さらにである。すばやく作業しようとすればするほど、視線の移動、手の移動(互いに分離したキーボード・マウス・トラックパッドのあいだで)がせわしなく起こる。こういう細かい動きが紛れ込むだけで、「プツンッ」となにかが切れ落ちる音が、思えば身の奥のほうで鳴っていた。「集中の糸」が途切れる音だ。ほかにも、「キーボードと画面が離れているだけ」で、正体不明の「不安定感」に苛まれる。集中の糸、プツンッ。ストレスメーター、上昇。

ノートPCはどうか?もう言わなくてもわかるだろう。上記したことが起こらない。
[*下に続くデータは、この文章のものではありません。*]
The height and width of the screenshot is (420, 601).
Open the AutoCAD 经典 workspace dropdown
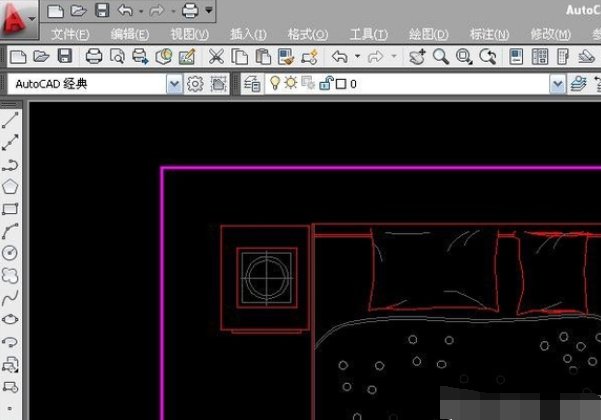click(175, 84)
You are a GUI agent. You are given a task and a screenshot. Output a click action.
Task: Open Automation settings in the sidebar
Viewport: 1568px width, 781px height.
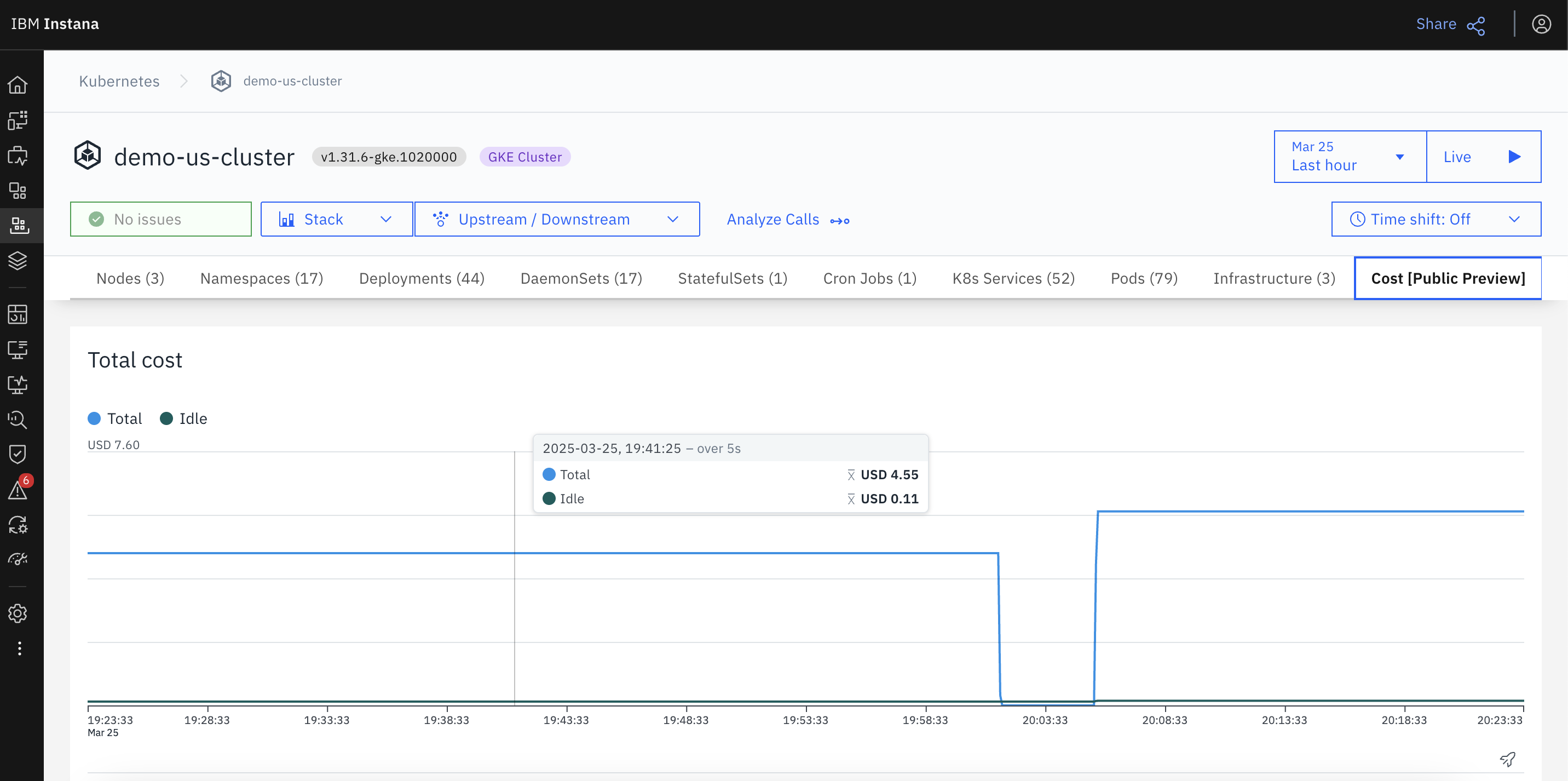[x=18, y=525]
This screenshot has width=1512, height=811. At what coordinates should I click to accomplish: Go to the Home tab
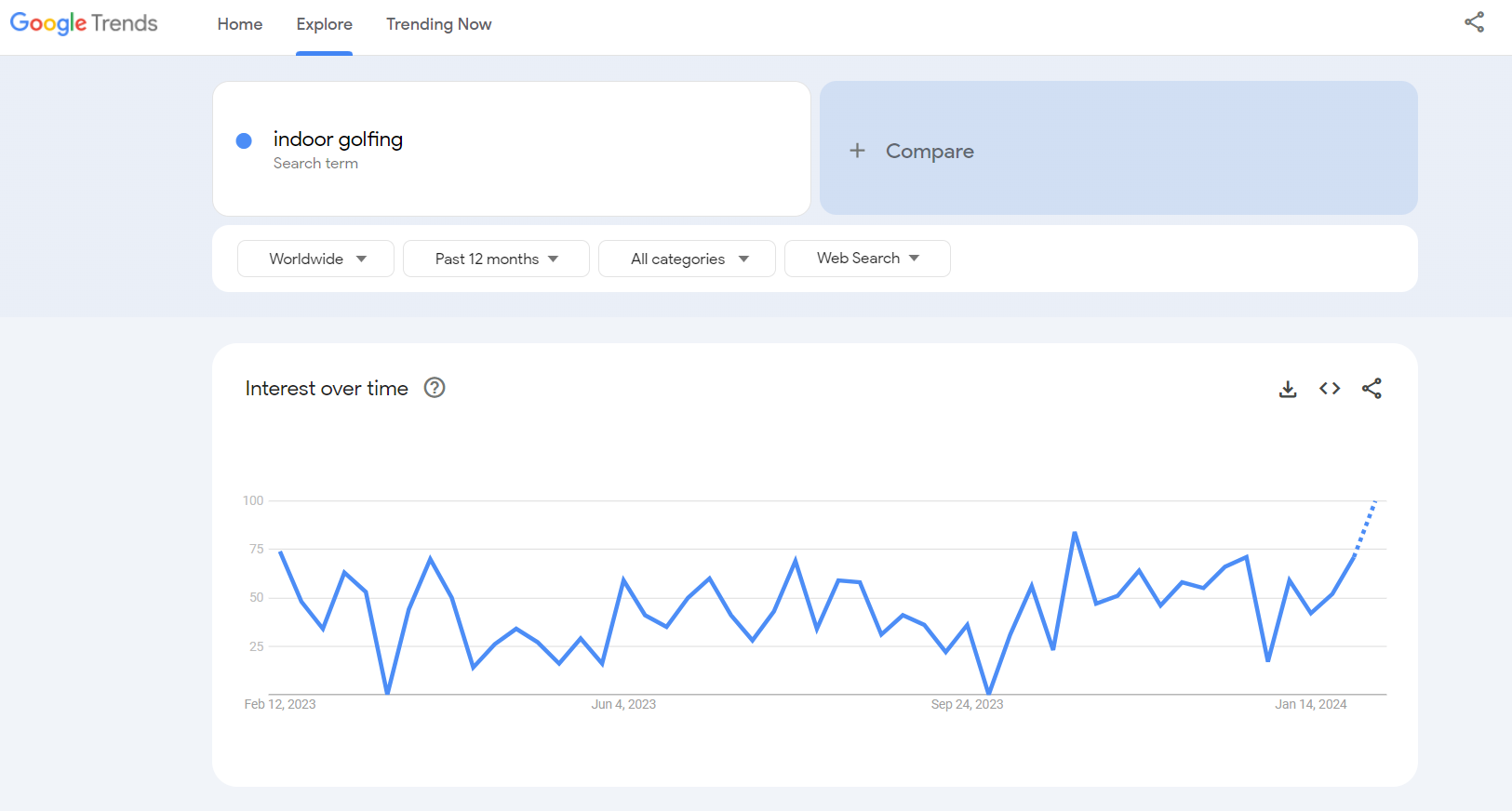[240, 24]
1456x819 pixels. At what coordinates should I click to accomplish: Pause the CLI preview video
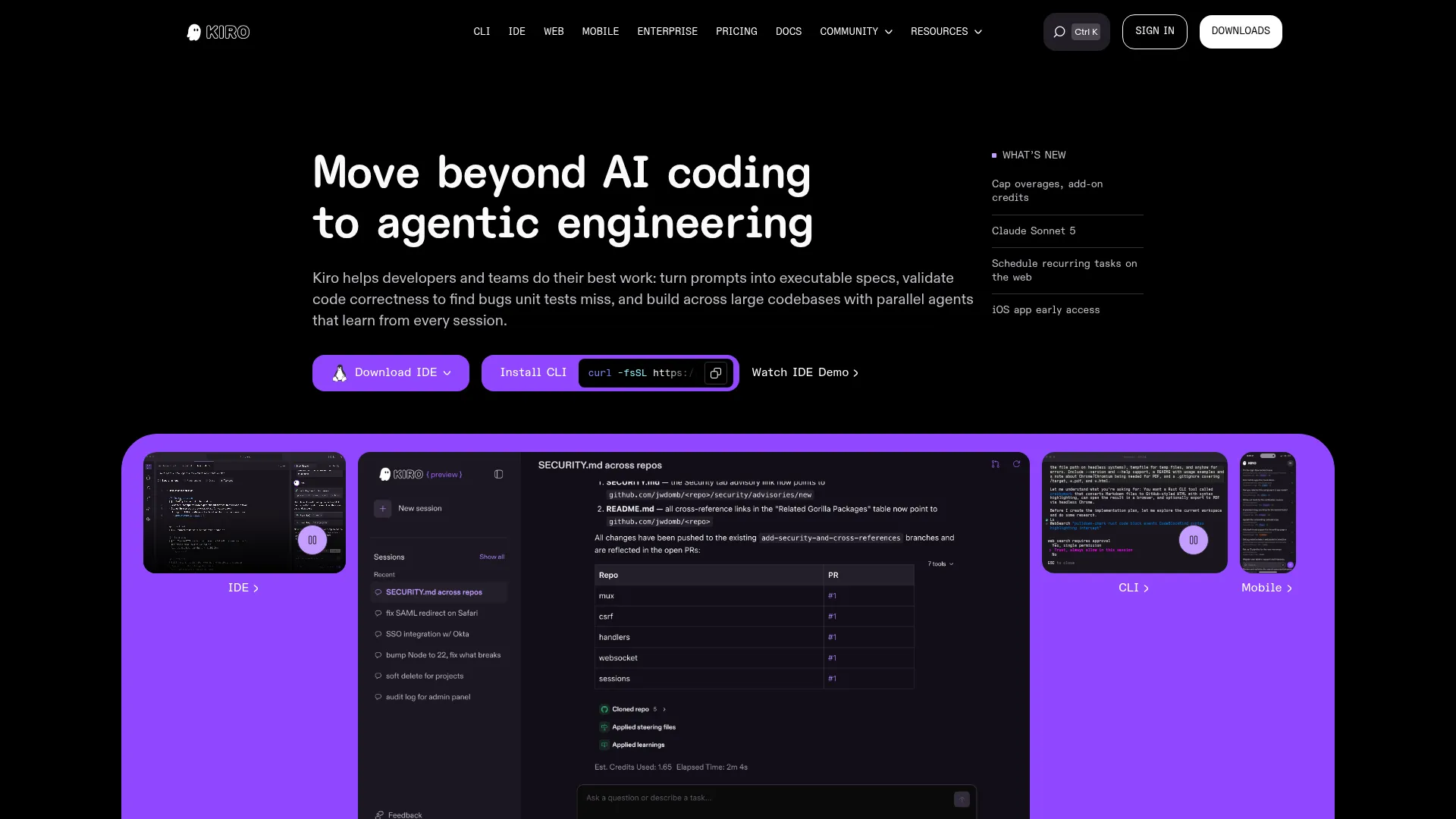(x=1194, y=540)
キーボード・トラックパッド・ディスプレイが近くに集まっている。ディスプレイという「視覚的意識の強い向け先」とキーボード・トラックパッドという「行為的意識の強い向け先」が、ほぼおなじところに集まっている。結果、意識の向け先としては「ひとつ」になるのである。ここでいう意識とはもちろん、単に「頭だけ」でやるのではなく、身も心も両方によってはたらかせる意識のことである。

すると、キーボードショートカットをいろいろ駆使しながら、すかさずトラックパッドを操作できる。ディスプレイではその操作結果がせわしなく起こる。ディスプレイのそばでの指の感覚と動きとディスプレイ内容とを、「ひとつのできごと」としてまとまりよく体験できるのだ。このまとまりは、「こうやりたい」ということに即応的についてきてくれるし、さらに、「次にこうしたら?」と促してくれもする。よどみなく、なめらかに、仕事を流してゆけるのである。

だから圧倒的にノートPCのほうがよい。身がひとつのモノに「むかって」ゆける。がっぷり四つに、PCに組みあう。心身が、そして、心・身・PCが一体になってくれる。こうなってこそ、本来頭をはたらかせなければならない、クリエイティブな部分に集中することができるわけだ。

最近ようやく、それを自覚した。